Every piece of tournament gear from uniforms, medals and official match balls has landed safely in the country, and none of it came from the government coffers or corporate sponsorship. It was paid for, designed and personally shepherded through Chinese factories by two men, Zhao Xiaoyang and ZTTU men's head coach Wang Liping.
The championships, set for Harare, will gather paddlers from across the region to compete on Zimbabwean soil for the first time in years.
For Wang, who has coached the national men's team and trained young Zimbabwean players through punishing daily sessions running from 4pm to 10pm, hosting the regional showpiece at home had long been a personal goal.
"When Harare was confirmed as host city, organisers quickly ran into a familiar problem, money.

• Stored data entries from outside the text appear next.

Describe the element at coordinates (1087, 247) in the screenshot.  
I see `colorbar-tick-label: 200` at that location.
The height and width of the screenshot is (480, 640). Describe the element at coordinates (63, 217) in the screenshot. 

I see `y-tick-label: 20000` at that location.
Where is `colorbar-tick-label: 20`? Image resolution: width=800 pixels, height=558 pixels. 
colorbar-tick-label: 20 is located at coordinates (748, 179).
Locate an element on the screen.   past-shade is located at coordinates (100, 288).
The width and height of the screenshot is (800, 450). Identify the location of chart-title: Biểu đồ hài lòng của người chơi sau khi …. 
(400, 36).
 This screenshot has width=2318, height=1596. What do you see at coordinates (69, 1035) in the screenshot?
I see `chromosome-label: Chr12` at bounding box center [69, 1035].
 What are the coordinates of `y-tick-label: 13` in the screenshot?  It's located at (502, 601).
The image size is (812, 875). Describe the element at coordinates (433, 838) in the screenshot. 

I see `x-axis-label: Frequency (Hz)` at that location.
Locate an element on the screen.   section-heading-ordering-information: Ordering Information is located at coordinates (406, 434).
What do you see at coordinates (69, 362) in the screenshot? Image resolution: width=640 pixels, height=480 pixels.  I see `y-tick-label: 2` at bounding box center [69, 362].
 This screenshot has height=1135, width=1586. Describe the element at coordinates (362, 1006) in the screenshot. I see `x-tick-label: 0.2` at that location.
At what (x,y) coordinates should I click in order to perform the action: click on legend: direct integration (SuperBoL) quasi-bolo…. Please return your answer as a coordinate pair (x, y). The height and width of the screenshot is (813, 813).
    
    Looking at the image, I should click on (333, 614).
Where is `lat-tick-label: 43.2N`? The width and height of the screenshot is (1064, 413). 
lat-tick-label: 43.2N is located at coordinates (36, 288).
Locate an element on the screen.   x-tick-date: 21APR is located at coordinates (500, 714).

“ZTTU did not have the budget to produce professional playing kit, world-standard medals or internationally certified balls in time for the tournament.
“That is where Zhao stepped in," Wang told The Standardsport.
The two reached an agreement to cover production and shipping costs themselves, out of personal savings, rather than delay or scale down the tournament.
What followed was weeks of legwork across China, with Zhao travelling between garment factories, metal workshops and sports equipment manufacturers to check quality, adjust designs and keep production on schedule.
The medals tell the most striking part of the story. Regional-standard table tennis medals are typically six centimetres wide and 1.5 millimetres thick, enough to meet competition requirements, nothing more. Zhao and Wang chose to go bigger, settling on a 7.5-centimetre medal with double the standard thickness, giving engravers room to work in Zimbabwean imagery that is the Great Zimbabwe Monument, Victoria Falls and local totem patterns.
The upgrade pushed up both manufacturing costs and shipping weight, expenses the pair absorbed without seeking reimbursement from any institution.
The playing kit followed a similar path. Team uniforms were produced in Zimbabwe's national colours of red, green and gold, with several rounds of fabric and design changes before the pair signed off.
For equipment, organisers settled on ITTF-certified DHS three-star balls, the standard used at top international competitions, inspected batch by batch before shipping. Wang has lived in Zimbabwe for several years, building the men's programme from the ground up far from his home country.
Zhao, based in China, has continued to support the federation's efforts from a distance. Between them, the gesture reflects a broader pattern of sports and cultural exchange between China and Zimbabwe that has grown steadily over the past decade.
"Sports transcends borders and language. In the land of Zimbabwe together with Wang we have woven a warm story of cross-border friendship with hard work and sincerity," Zhao said.
"We are servants of both sport and the country and we want the world to witness the simple kindness of Chinese people overseas and also lay a more solid foundation for the continuous development of China-Zimbabwe sports exchanges and friendly bilateral relations."
With the gear now in the country, attention turns to the competition itself, when Zimbabwe's players will test themselves against the region's best on home tables, wearing kit, and competing for medals, that two men outside the official sporting structures chose to fund themselves.